SEC staff-suggested remedies for identified failures:
- Broker trade restrictions. Add to the amount of capital held by clearers and shorten the settlement cycle.
- Payment for order flow. PFOF may create a conflict of interest between retail brokers and retail investors. The SEC study questions the propriety of payments for order flow.
- Trading in dark pools and through wholesalers. These transactions are opaque. The quality of prices may be an issue.
- Short selling. Improved reporting of short sales would allow regulators to better track short-seller dynamics.
A private-sector approach to meme stock valuation. Virtual meme stocks.
The SEC-proposed remedies are a half step in the right direction.

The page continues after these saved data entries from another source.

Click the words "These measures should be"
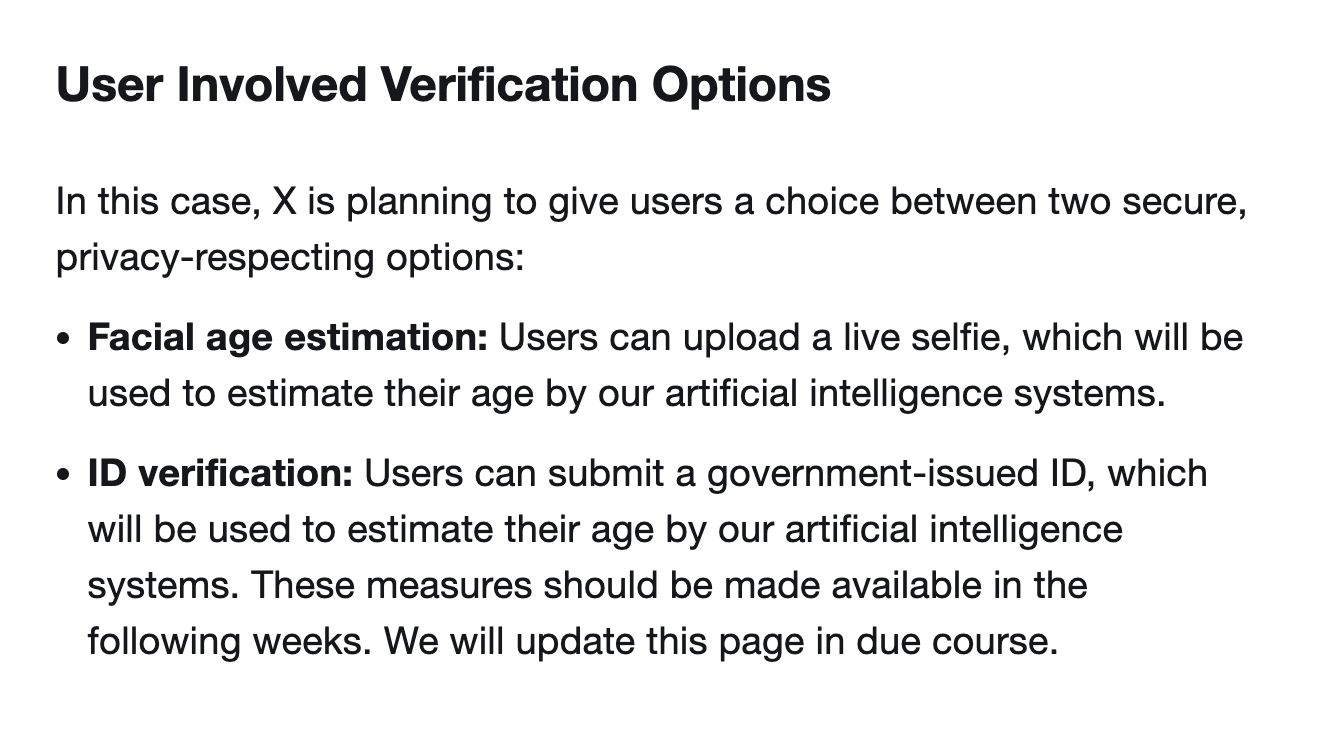coord(482,585)
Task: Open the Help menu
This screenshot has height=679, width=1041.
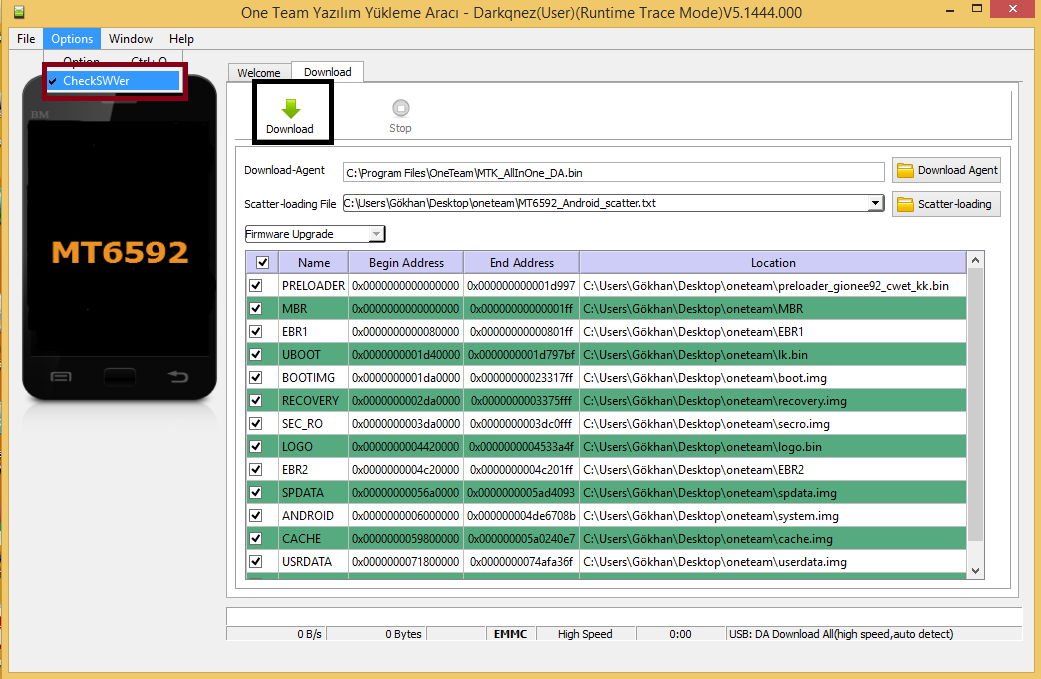Action: (181, 39)
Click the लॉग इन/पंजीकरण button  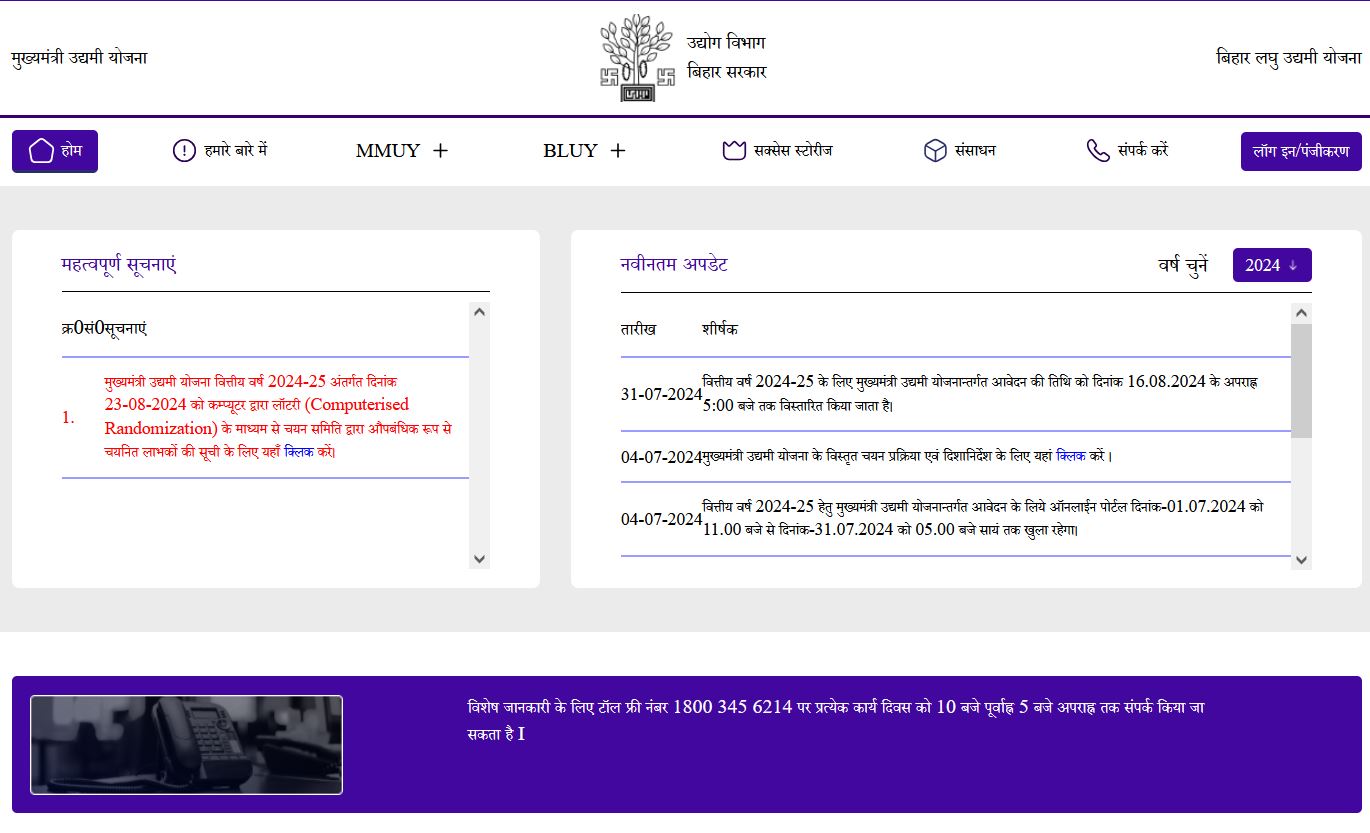pyautogui.click(x=1300, y=152)
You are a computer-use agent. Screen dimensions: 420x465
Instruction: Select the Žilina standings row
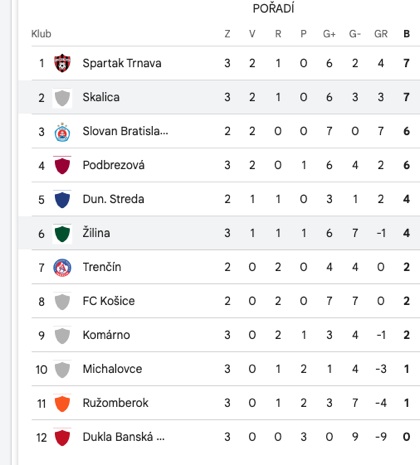[x=219, y=233]
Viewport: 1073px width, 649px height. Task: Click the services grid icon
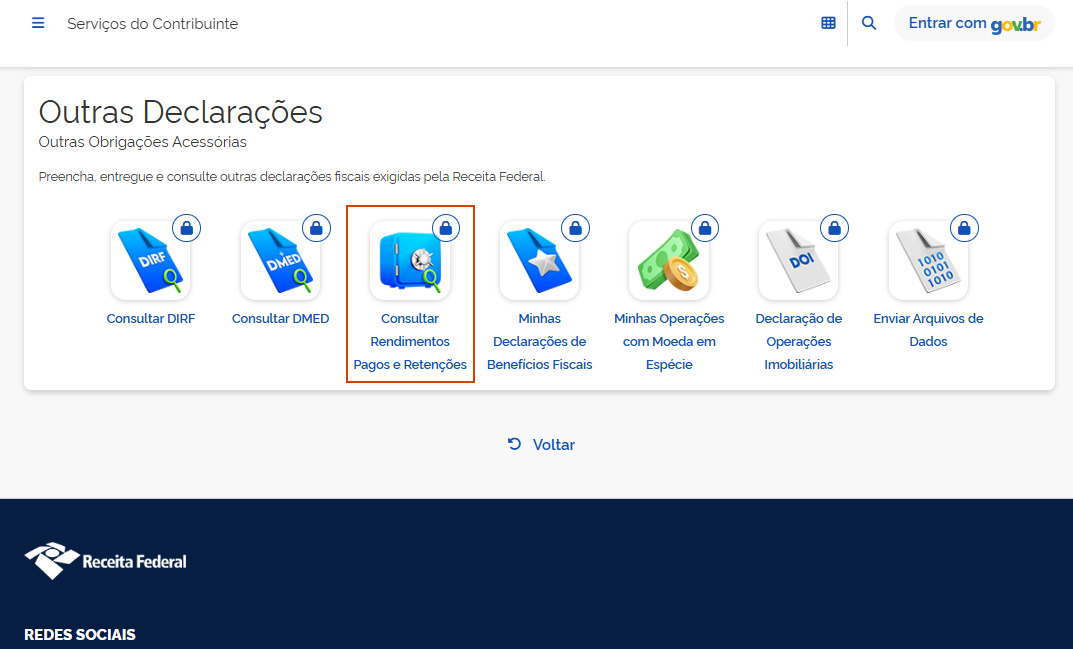(828, 23)
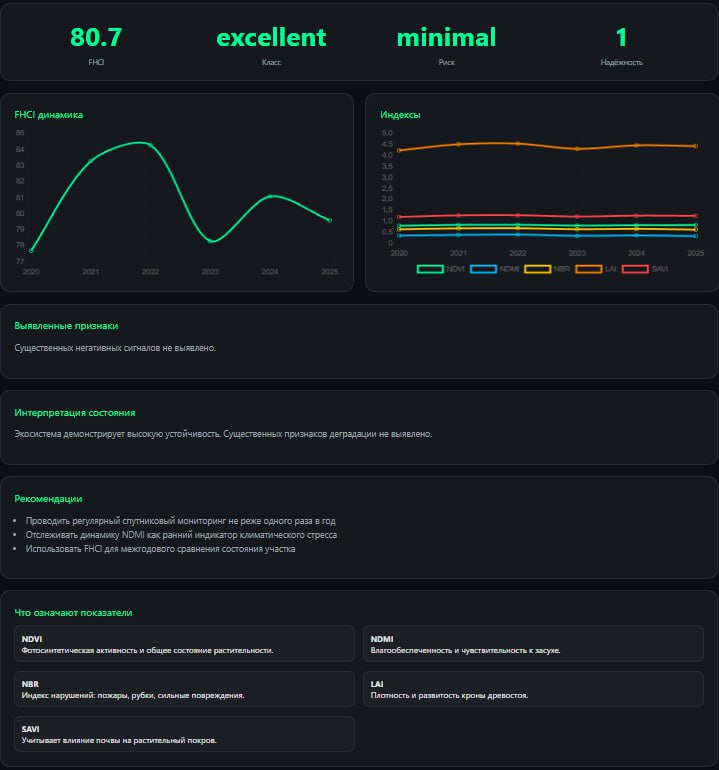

A full step is a private-sector solution that features a portfolio manager managing an exchange-issued virtual version of the meme stock.
Broker-dealers and investment managers like BlackRock (BLK) and Vanguard might offer an ETF-like instrument that emulates the meme stock when this is in the investors’ interest but is actively managed by the investment manager when the meme stock begins to falter.
The virtual meme stocks thus created would be different in value from the meme stock itself since the investment manager would have discretion in protecting investors from shortcomings in the decision-making process of meme stock management.
Since, as with other ETF managers, ownership of the meme stocks backing the virtual meme stock portfolio resides with the virtual meme portfolio manager, the manager could influence corporate decision-making on one hand, and in the shorter term diversify out of the meme stock.
Positive aspects of this method include:
- Instantaneous clearing – a clearing solution that moves cash from buyer to seller with the same electronics as the transaction.
- A futures-style clearinghouse – the exchange-managed clearinghouse becomes the counterparty of buyer and seller – this reduces credit risk and performance risk to a bare minimum. It also eliminates payment for order flow from wholesalers to retail brokers.
- An exchange-originated ETF-like security – the exchange-traded instrument would be issued by a captive fund manager that takes ownership of the meme stocks it holds in support of the value of the exchange-listed security. The security’s specifications would differ from those of an ETF because its closing value would not be the same as that of the security it mirrors.
- Transparency of transactions. All transaction prices and volume would be public domain information provided by the exchange.
- Short selling is automatically limited to the amount of the virtual security issued by the exchange.
- Broker-dealers have no ability to halt trading in the virtual meme stock.
See my earlier article for a fuller description of virtual securities trading.
The meme stock crisis drew national attention to the shortcomings of our National Market System. The SEC is seeking to improve financial market efficiency. This article considers a proactive private-sector solution to the problems bared by the meme stock crisis.
This solution addresses each of the issues raised by the SEC staff study. More importantly, it provides investors with a safer, professionally managed, virtual version of the meme stocks themselves. It allows investors access to the professional management of the circumstances that created the meme stock in the first place.